凡そ1刻程後、マイシュン領軍は、ミリーからほんの200メートルほど先まで迫っていた。

 

 ミリーは、以前にベスティアとしたやり取りを思い出していた。

 

(騎士として生きる事に命を燃やそうとしている私は、騎士なのかな? 武士なのかな……?)


「武士道か……。」

 

 状況は絶望的だ。

 相手方は500人規模の大群で、こちらは一人。

 血を流し過ぎたのか、少しクラクラする。

 

 この行動は無謀で、蛮勇であろう。

 ミリーであれば、空を飛び、この場から再び逃げることが出来る。

 しかし、ミリーが逃げれば、ラウラ達はすぐに追いつかれ、また捕まってしまう。 

 力を得たミリーは、戦わねばならない。

 戦わねば、心が身体を支えられなくなるのだ。 


 唯一の心残りは、アヴィアの弔いが済んでいない事だ。

 杖としていた剣(つるぎ)を抜きはらうと、「私は貴方(きほう)の敵である」と示すため、すーっと領軍へと向ける。

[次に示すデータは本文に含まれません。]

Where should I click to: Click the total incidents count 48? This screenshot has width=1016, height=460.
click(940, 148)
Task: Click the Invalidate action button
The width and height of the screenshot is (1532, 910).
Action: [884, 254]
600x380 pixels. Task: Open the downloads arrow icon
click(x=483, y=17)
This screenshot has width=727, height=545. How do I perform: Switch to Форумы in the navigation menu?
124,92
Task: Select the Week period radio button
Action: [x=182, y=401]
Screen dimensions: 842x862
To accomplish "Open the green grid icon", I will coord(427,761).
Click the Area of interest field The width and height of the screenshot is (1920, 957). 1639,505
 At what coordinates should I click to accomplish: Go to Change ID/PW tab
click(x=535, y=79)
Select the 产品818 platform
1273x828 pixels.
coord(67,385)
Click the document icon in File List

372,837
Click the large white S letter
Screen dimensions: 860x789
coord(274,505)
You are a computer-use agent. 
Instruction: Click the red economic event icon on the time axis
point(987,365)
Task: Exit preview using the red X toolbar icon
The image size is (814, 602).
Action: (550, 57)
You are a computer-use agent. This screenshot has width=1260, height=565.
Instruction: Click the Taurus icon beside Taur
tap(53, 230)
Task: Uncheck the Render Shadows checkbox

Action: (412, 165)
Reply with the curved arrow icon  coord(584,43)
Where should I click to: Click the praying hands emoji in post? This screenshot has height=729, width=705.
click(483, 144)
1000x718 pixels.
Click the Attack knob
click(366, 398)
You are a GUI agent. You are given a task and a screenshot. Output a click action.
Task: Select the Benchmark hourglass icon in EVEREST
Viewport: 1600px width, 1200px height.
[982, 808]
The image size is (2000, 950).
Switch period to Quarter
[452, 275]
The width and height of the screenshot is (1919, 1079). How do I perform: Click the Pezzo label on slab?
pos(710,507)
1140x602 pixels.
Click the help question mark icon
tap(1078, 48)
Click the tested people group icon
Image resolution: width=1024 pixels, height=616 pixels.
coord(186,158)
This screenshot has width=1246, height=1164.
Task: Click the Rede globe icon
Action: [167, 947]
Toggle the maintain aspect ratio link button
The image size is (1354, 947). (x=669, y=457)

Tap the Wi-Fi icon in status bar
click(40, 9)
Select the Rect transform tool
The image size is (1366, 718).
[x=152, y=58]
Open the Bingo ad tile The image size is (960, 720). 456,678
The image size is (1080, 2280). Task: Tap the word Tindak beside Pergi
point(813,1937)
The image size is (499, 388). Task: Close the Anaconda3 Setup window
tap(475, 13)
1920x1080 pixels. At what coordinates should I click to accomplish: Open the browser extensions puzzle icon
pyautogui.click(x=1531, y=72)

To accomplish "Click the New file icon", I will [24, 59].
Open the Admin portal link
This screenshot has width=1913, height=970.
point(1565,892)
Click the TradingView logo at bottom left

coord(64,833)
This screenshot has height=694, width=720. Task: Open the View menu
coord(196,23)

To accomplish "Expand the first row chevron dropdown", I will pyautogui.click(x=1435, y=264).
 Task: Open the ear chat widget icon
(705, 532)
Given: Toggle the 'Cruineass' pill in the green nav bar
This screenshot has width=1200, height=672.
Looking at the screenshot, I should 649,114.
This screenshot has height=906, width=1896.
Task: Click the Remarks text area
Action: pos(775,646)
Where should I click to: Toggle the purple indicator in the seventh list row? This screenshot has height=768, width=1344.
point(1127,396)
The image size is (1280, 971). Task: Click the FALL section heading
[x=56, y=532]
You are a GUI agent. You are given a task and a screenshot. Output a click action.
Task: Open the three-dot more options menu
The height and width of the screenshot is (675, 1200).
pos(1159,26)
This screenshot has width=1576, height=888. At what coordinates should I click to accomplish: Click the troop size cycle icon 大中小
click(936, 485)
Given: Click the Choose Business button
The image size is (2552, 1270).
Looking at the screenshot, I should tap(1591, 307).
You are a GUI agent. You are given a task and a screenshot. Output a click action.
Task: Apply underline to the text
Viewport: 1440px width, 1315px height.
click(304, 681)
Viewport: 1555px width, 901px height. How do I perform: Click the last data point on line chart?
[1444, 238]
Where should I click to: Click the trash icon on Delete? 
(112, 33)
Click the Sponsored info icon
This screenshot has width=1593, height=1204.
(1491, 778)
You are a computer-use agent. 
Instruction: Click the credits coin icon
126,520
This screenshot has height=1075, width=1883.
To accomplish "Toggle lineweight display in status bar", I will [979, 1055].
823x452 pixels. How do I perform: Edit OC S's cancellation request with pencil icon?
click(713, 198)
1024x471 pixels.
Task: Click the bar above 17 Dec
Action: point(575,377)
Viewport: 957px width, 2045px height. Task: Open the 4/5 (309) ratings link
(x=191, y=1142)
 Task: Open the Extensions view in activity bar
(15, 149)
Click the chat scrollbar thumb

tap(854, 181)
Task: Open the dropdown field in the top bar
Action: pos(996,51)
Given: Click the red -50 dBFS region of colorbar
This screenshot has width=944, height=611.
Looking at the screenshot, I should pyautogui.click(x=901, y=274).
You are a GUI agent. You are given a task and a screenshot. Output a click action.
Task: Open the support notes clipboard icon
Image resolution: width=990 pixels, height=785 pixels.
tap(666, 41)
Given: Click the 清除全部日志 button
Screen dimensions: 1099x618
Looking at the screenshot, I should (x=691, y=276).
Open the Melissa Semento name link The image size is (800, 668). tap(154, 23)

 ------弱き者よ。逃げなさい。私は全ての悪を立ちふさぐ、業火の盾。



 潮が満ちる様に、全身に熱い闘気が流れ込む。


 それに呼応する様に、再び風が吹き始めた。


 先ほどの様に荒れ狂う風ではない、静かで、しかし力強い風。

 


 「……さあ、私の生き様、しかとその目に焼き付けなさい。」

 


 ミリーは、友を逃がすため、己の正義を貫くため。

 例え、この身が朽ちようとも、命を燃やすことを決めたのだ。

 






 しかし、生憎と、どうやら彼女の友人は、それを許すつもりは無いらしい。